There is currently heightened media attention to the trauma of forced child marriage. Meaningful prevention and intervention of this form of domestic violence should involve systems advocacy efforts, such as public education, community outreach, crisis hotlines, emergency shelter and legal advocacy. However, a national organization has been shopping a bill from state to state, with no communication with advocates on the ground, offering only one option — to ban marriage of youth under the age of 18 without exception. Good-hearted legislators seeking to help introduced such a bill this legislative session. Right before adjourning for the year, the Maryland General Assembly determined that this legislation is not the best solution to address this issue in our state. We firmly agree.
Current law states that 16- and 17-year-old youth can marry with either parental consent or a certificate from a licensed medical care provider stating that one of the individuals to be married is pregnant or has recently given birth. Those at age 15 are not allowed to marry unless they obtain both parental consent and the required medical certificate. The age of consent to sex in Maryland is 16, which is also the age at which the state's statutory rape laws no longer apply. No one is allowed to be married under the age of 15.
The marriage ban bill pits two important reproductive justice issues against one another — the desire to eradicate forced marriage and the right to consensually create a family through marriage. Stripping young people of this human right should not be taken lightly. Advocates have cautioned legislators to not pass a law that will discriminate against youth who seek to marry according to their personal belief systems or to get away from families where abuse, neglect or criminal activity may exist. The desire to form a new family is stronger when parents are missing, incarcerated or deceased.
Reproductive justice calls for honoring and supporting youth if, how and when they choose to form their families. Each year in Maryland, approximately 900 young women under the age of 18 will give birth. Some in a consensual, loving relationship may choose to marry. Youth seek legal marriage for a variety of reasons, such as accessing a partner's health insurance coverage, gaining priority for housing assistance, solidifying custody rights, receiving military spousal benefits or adhering to one's cultural and religious norms. Although the one national group pushing for this ban seeks to prevent a child's struggle against parents forcing her into marriage, the strategy ignores challenges an older youth may face when ostracized by her family for becoming pregnant.
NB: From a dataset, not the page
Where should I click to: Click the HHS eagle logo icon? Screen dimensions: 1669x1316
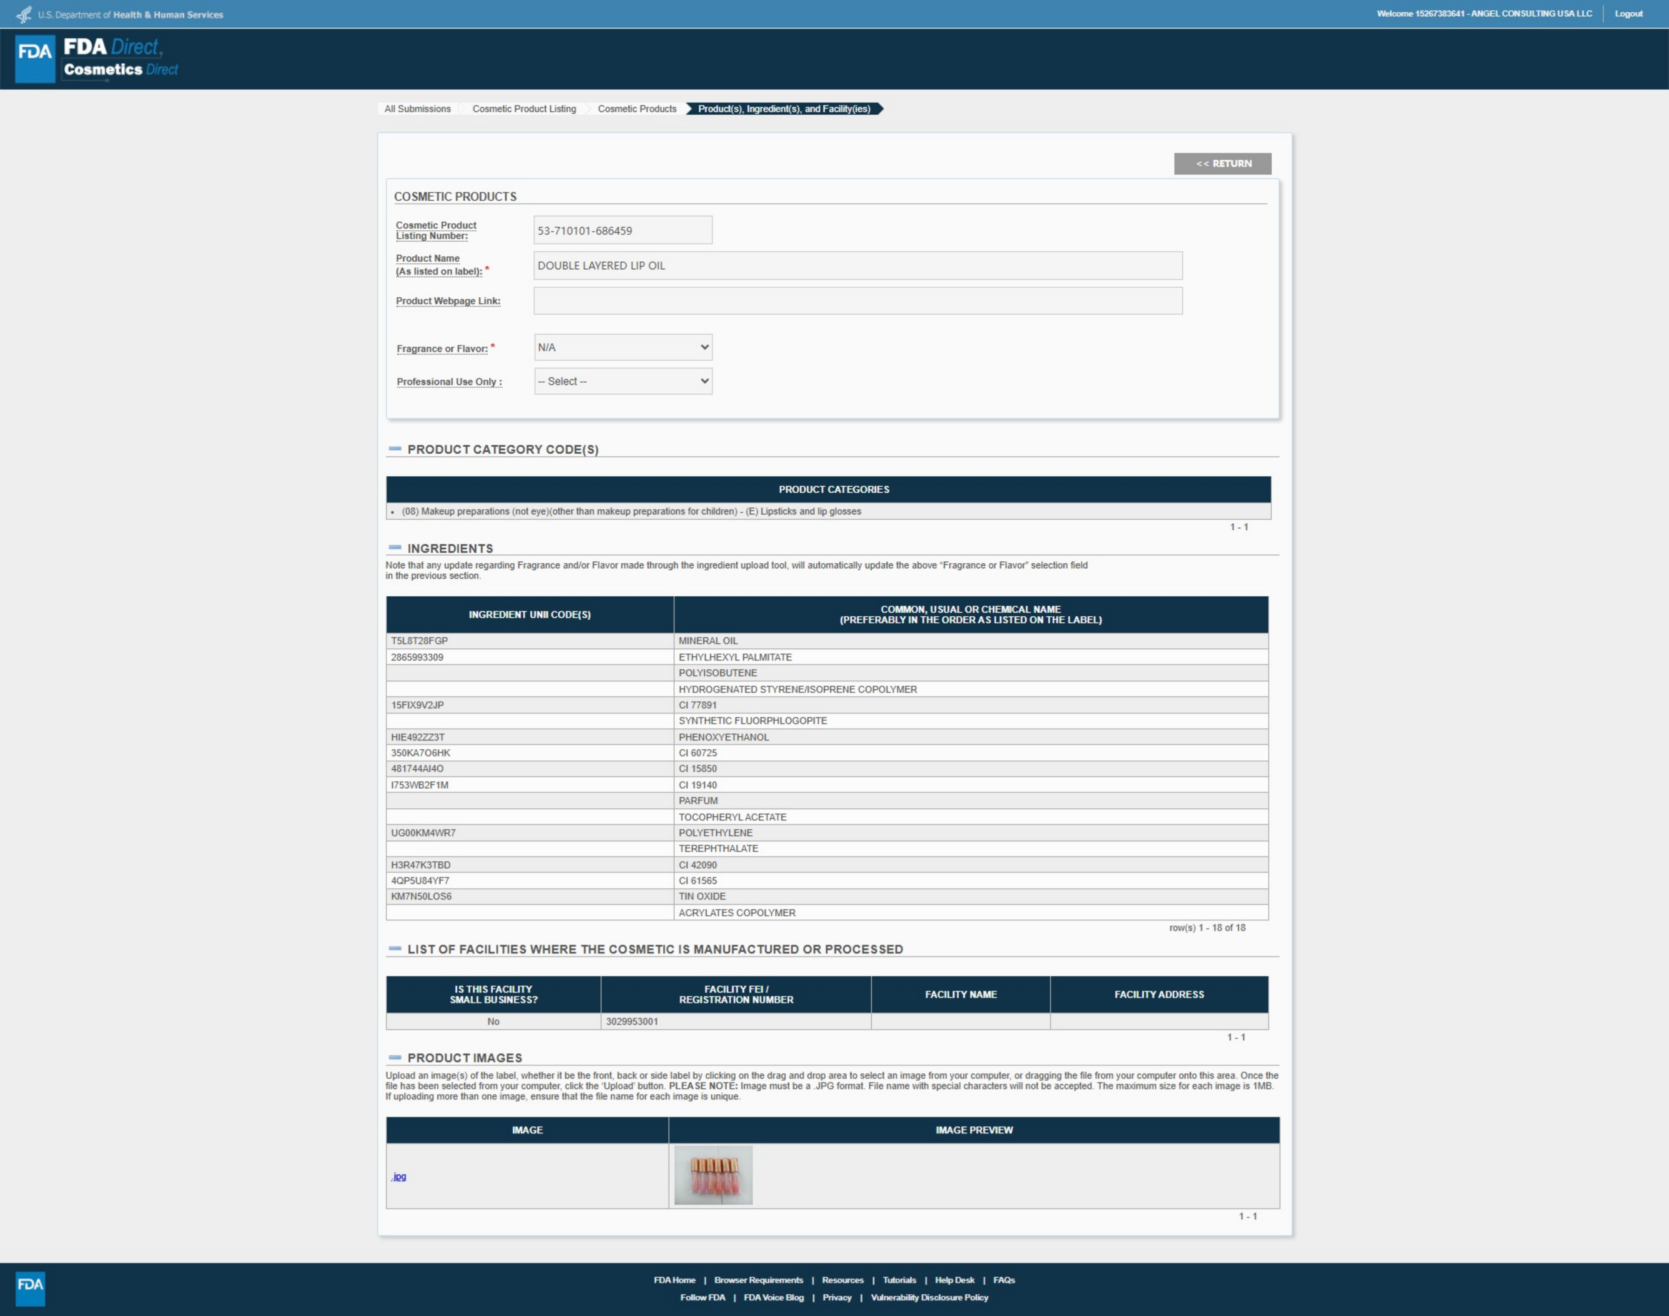pyautogui.click(x=25, y=14)

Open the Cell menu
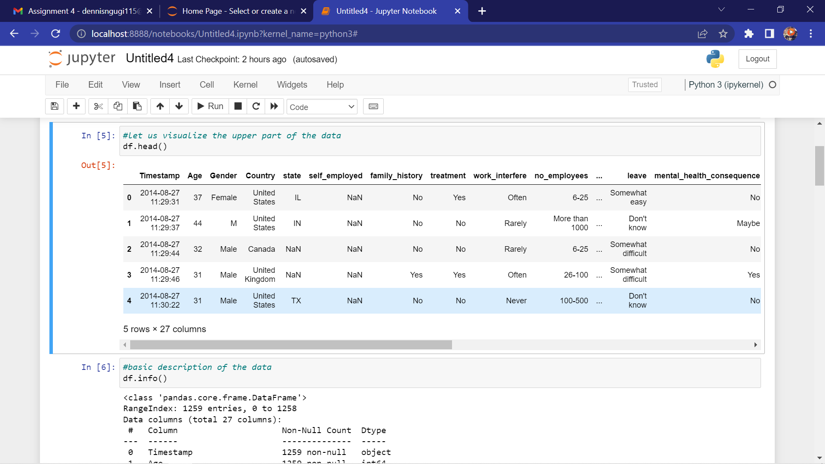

An unexpected pregnancy can bring out the worst in families, triggering acts of violence, humiliation and rejection. The ban interferes with autonomous pregnancy and parenting decision-making as it blocks the option of marrying for those who fear unhealthy parental interference. No one has an interest in subjecting youth to reproductive coercion. Faced with abusive parents, a young person may choose to terminate a pregnancy for fear of being unable to provide her baby a safe home or be forced to surrender her child to adoption as a condition of her remaining in her home.
Proponents for the ban argue that youth can have a religious ceremony to demonstrate commitment or just delay marriage until both parties are at least 18 years old. How can we say that youth have agency, maturity and bodily autonomy to become parents — to make a life-affirming, 18-year commitment to raise a child — yet deny them the right to solidify co-parenting and gain important protections through legal marriage?
During last year's attempt to pass the marriage ban bill, an amendment was heard on the House floor requiring that a licensed mental health care provider certify that a minor seeking a marriage license is not being forced or coerced. After a long, robust debate that cut across party lines, race, gender, religion and class, it was defeated by a mere eight votes, with four lawmakers abstaining. In our opinion, our legislators were looking for alternatives to the proposed bill.
We urge the Maryland General Assembly to not ignore the capacity of young people to act in their best interests by passing an outright ban on marriage. Instead, we should agree on a systems advocacy approach against forced marriage that will also respect the different maturity levels, familial support, cultural norms and individual circumstances of young people choosing legal marriage. We must try harder to suspend old notions of how all youth should act and meet youth where they really are.